La explicación más probable es que encontró alimento, refugio o una ruta favorable.
Los colibríes consumen néctar de las flores para obtener energía. También comen pequeños insectos y arañas, que les proporcionan proteínas y otros nutrientes. Un jardín con plantas florales, árboles, insectos y agua puede resultar atractivo para estas aves.
También pueden acercarse a balcones y ventanas cuando encuentran un comedero con agua azucarada. Si el alimento permanece disponible, algunos individuos memorizan el lugar y regresan regularmente.
Por tanto, la visita no demuestra que el ave haya sido enviada para entregar un mensaje. Desde el punto de vista biológico, significa que el entorno ofrece algún recurso útil.
¿El colibrí anuncia buena suerte?
La buena suerte pertenece al terreno de las creencias personales y culturales. No puede medirse ni comprobarse mediante el comportamiento de un ave.
Una persona puede interpretar el encuentro como una señal de esperanza, especialmente si atraviesa un momento difícil. Esa experiencia emocional puede ser positiva sin necesidad de afirmar que ocurrirá un suceso específico.
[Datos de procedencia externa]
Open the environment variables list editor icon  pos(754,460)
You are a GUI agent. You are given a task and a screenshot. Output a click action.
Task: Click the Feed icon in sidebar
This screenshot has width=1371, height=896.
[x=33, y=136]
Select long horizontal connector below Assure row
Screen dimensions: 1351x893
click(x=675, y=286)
El problema aparece cuando una publicación garantiza dinero, reconciliación, embarazo, trabajo o una noticia favorable dentro de dos horas. Esas promesas no están respaldadas por evidencia y suelen utilizarse para conseguir reacciones, comentarios y publicaciones compartidas.
Observar un colibrí puede mejorar el ánimo y despertar admiración por la naturaleza. Ese beneficio emocional es real para muchas personas, pero no equivale a una predicción del futuro.